Considering the penetrative tendencies and manipulative nature of the RCR, it seems difficult to accept that no strenuous endeavor has ever been made to delimit or define its precise nature and sphere of application. It is unbecoming of any viable legal system to accommodate and tolerate the extensive misuse and misapplication of the RCR without any reproach and remorse. Of late, there are some legislative efforts to curb the manipulative tendencies of the RCR in addition to occasional judicial outcry. However, such legislative initiatives and sporadic denunciatory remarks by the judges are not adequate to dismantle the settled exploitative tradition of the RCR. Nevertheless, it would be unfair not to give credit to the recent amendments made to the Family Courts Act 1964 for discouraging the multiplication of suits.

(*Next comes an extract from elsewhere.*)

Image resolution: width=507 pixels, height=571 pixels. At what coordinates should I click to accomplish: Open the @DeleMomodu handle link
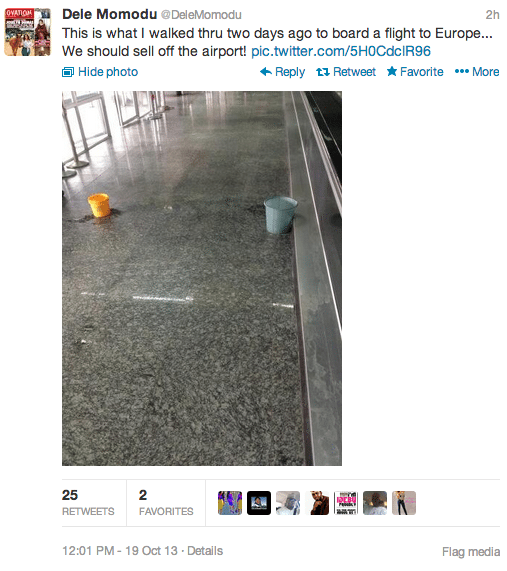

It is not denied that the RCR has never been resorted to for expressing a genuine desire to rehabilitate a matrimonial relationship but, in an overwhelming majority of cases, it is peddled for ulterior motives and sinister intentions to deprive the wives of their rights – financial or otherwise. Taking into account the manipulative enterprise established around the RCR, it is not too late to contemplate its abolition. Instead, better alternatives should be explored which could ensure its benefits, if there are any, remain while dissociating it from its bad consequences.